What does “LLM + knowledge graph” look like in a clinical-note generation workflow?
What’s the wine-graph example meant to demonstrate beyond healthcare?
Review Questions
- How does the entity-event model change the way healthcare questions are written and answered compared with querying many separate databases?
- What validation steps are used to reduce fabricated or broken references when extracting causal chains with LLMs?

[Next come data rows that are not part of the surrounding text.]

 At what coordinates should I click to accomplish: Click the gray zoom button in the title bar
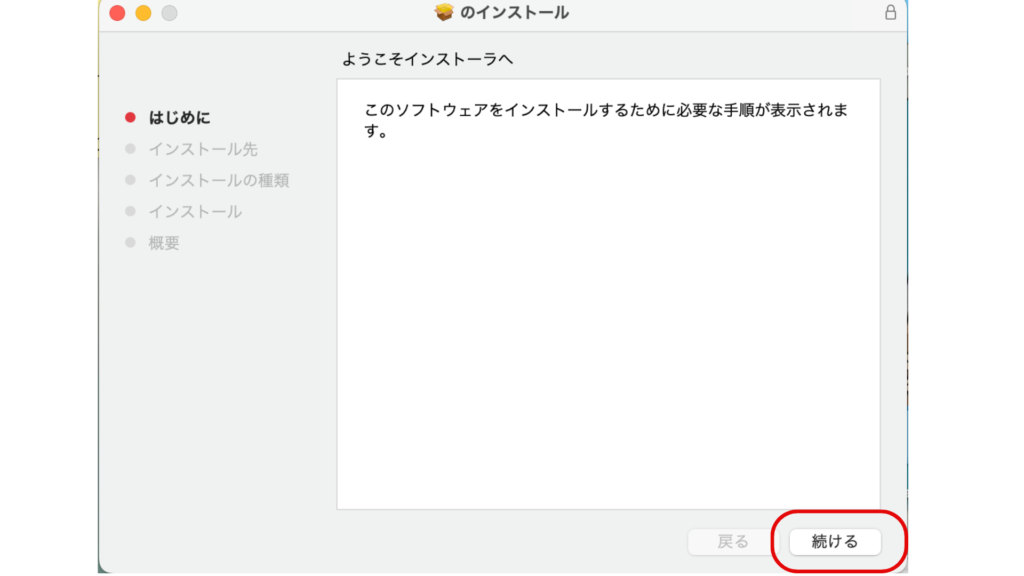pyautogui.click(x=169, y=13)
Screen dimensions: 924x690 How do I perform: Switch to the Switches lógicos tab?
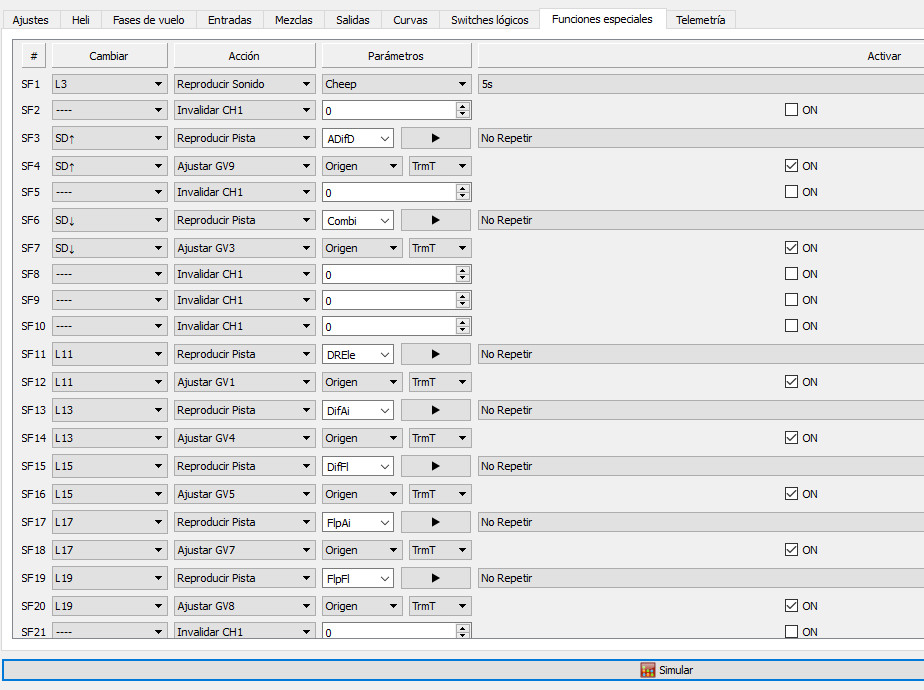coord(489,20)
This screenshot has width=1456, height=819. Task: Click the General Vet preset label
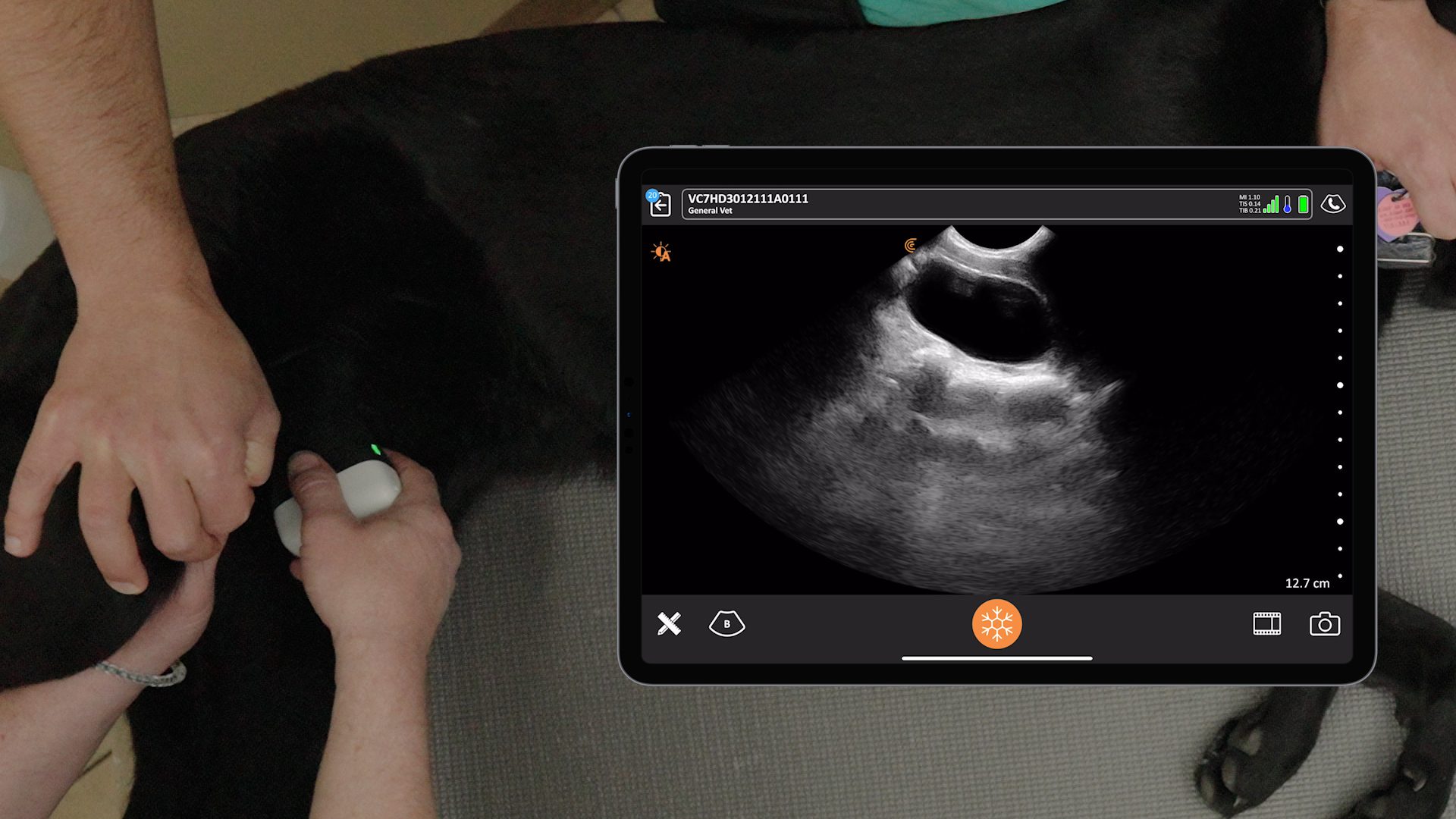tap(710, 211)
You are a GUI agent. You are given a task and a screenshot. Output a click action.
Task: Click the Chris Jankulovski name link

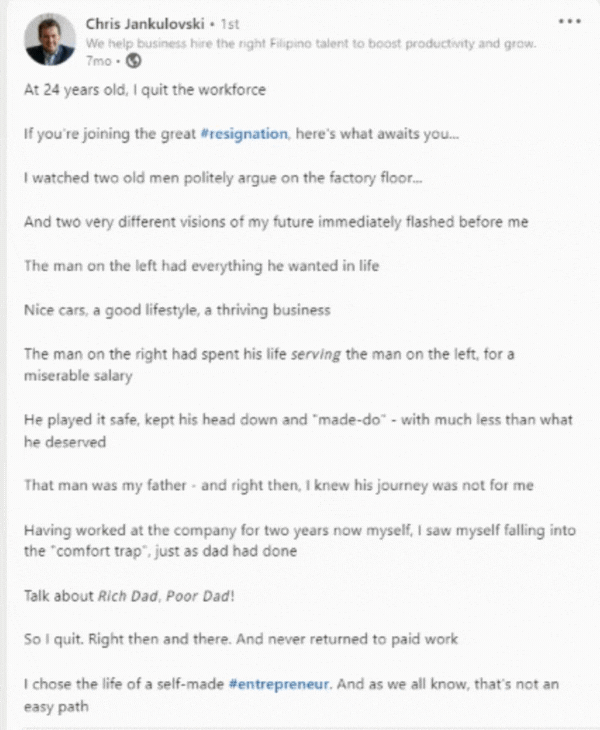[144, 23]
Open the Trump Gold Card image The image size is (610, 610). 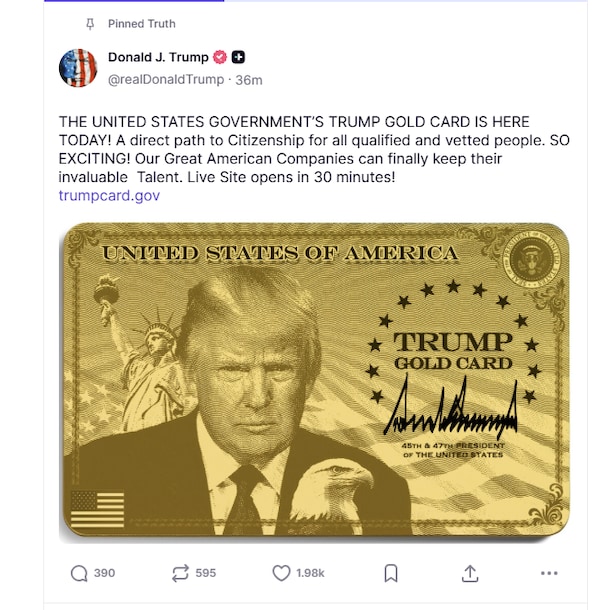point(314,380)
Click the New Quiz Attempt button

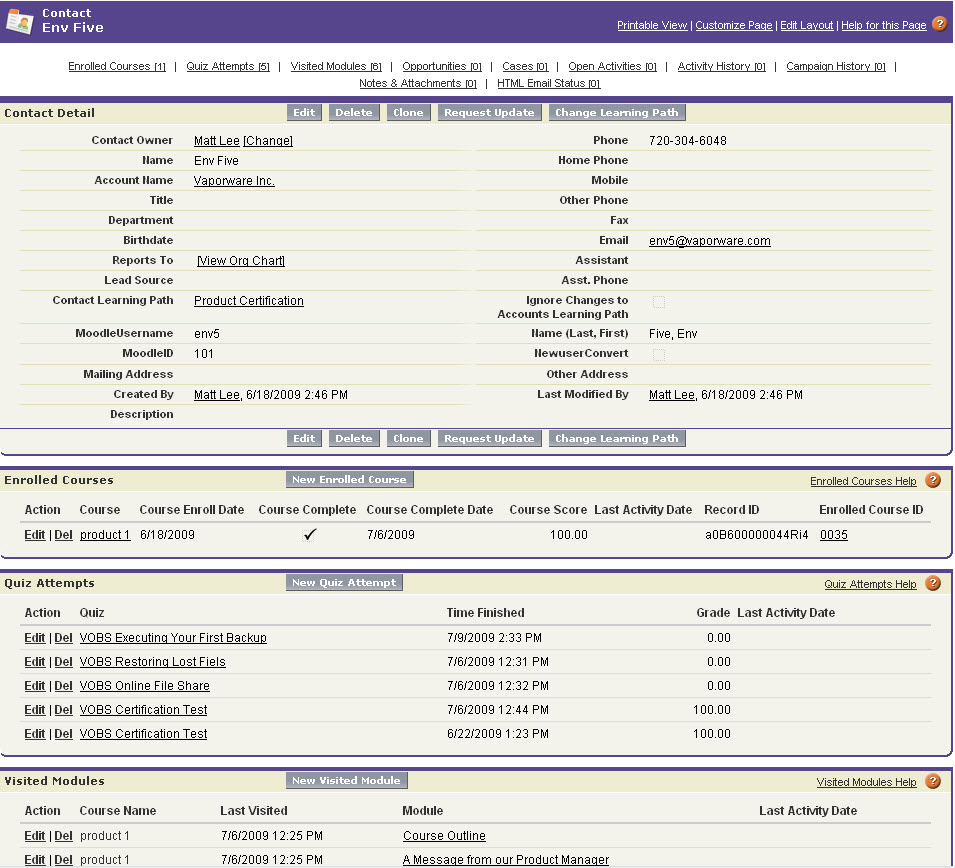click(x=345, y=582)
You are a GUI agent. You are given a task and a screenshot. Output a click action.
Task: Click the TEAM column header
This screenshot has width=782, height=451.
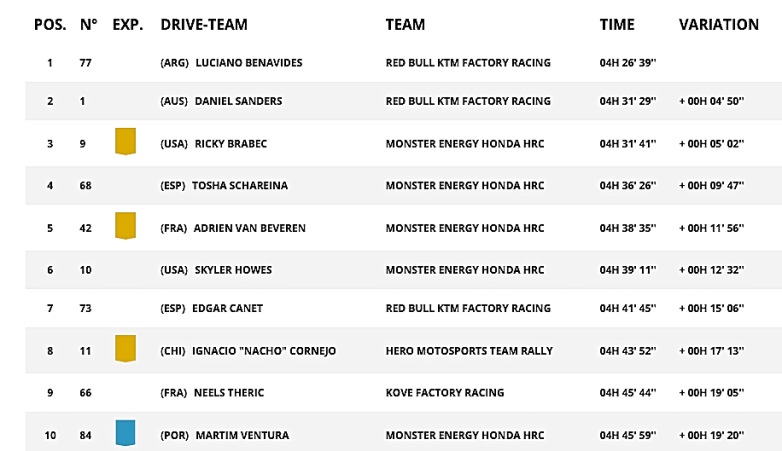click(405, 25)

- Why is UMLS mapping central to connecting unstructured clinical and literature text to a single knowledge graph?
Key Points
- 1
Hospitals adopt knowledge graphs faster when they start with a plug-and-play graph plus ready-made notebooks and example queries rather than building from scratch.
- 2
An entity-event knowledge graph models healthcare timelines by attaching time-stamped event objects to a patient entity and organizing them with taxonomies.
- 3
Synthea enables safe demonstrations of knowledge-graph capabilities without exposing protected personal health information.
- 4
UMLS mapping and entity extraction connect unstructured clinical notes and literature (e.g., PubMed and clinical-trial text) to the same graph concepts as structured data.
- 5
LLMs work best when prompted for structured outputs (JSON/Python lists) and paired with web search and validation to limit fabricated links.
- 6
Clinical-style narratives can be generated by pulling recent patient context from the graph and prompting an LLM to produce recommendations and follow-ups, but human oversight remains essential.
- 7
A knowledge graph turns LLM answers into reusable, auditable knowledge by storing structured facts that can be queried repeatedly.